The way I see it, that’s where you find the overlap between the erotic on the page and in real life: purpose. Doing something intentionally, earnestly, doing something a little filthy and fully embarrassing with intention is where the erotic dwells – that hot tension between humiliation and want. 

My favourite part of teaching is when my students realise that it’s not the more literal sex scenes that make them blush, but rather the earnestness of an erotic text. Take, for example, Ellen Bass’s Basket of Figs: “That hard nugget of pain, I would suck it,/ cradling it on my tongue like the slick/ seed of pomegranate.” Or Carol Ann Duffy’s Warming Her Pearls: “I dream about her/ in my attic bed; picture her dancing/ with tall men, puzzled by my faint, persistent scent/ beneath her French perfume, her milky stones.” 

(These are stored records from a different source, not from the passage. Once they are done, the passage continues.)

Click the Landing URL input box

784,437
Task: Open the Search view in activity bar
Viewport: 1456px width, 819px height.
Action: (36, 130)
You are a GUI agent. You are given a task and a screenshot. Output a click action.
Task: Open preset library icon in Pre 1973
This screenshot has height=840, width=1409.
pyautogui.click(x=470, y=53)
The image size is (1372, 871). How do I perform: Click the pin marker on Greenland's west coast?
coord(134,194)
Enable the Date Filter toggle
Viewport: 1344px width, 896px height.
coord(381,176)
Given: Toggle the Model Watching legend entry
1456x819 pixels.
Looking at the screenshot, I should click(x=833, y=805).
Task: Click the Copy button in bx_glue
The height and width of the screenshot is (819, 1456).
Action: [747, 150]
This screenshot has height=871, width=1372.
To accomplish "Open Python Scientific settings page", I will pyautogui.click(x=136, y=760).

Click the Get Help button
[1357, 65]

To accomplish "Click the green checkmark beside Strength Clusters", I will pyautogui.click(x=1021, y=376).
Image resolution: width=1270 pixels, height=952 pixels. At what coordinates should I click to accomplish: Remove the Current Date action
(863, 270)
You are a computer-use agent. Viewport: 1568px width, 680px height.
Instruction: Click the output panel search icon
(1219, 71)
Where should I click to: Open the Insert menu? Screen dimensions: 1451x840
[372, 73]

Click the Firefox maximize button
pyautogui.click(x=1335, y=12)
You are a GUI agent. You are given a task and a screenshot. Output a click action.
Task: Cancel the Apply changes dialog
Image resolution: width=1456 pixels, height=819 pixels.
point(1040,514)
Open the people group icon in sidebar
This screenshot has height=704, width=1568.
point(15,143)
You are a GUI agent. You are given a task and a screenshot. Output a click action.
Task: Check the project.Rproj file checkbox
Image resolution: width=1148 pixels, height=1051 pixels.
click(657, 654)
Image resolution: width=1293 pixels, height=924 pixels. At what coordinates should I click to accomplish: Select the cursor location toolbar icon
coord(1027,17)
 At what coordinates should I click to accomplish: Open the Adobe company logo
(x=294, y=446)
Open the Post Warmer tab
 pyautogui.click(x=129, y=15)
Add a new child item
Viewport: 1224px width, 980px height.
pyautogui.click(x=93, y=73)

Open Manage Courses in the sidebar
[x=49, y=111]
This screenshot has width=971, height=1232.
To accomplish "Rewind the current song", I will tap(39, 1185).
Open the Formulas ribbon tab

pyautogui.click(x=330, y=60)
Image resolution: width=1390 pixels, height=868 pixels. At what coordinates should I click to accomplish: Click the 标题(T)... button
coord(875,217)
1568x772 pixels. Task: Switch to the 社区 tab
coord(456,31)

These poems are far from explicit – not a single tit, not an ass in sight. And yet, it’s never happened that I’ve read these poems aloud in a classroom without a collective blush rising up from the audience. Once, memorably, after the final line, a student whispered a breathless “Jesus”.  

Erotic writing – be it a text to your lover, a letter across seas, a novel or a poem – is, I believe, accessible to anyone who’s ever desired anything, anyone who’s ever yearned or wept for want. The key is to be shameless about it. To understand the accompanying embarrassment as the engine that makes it tick; to understand that purpose is what turns it on.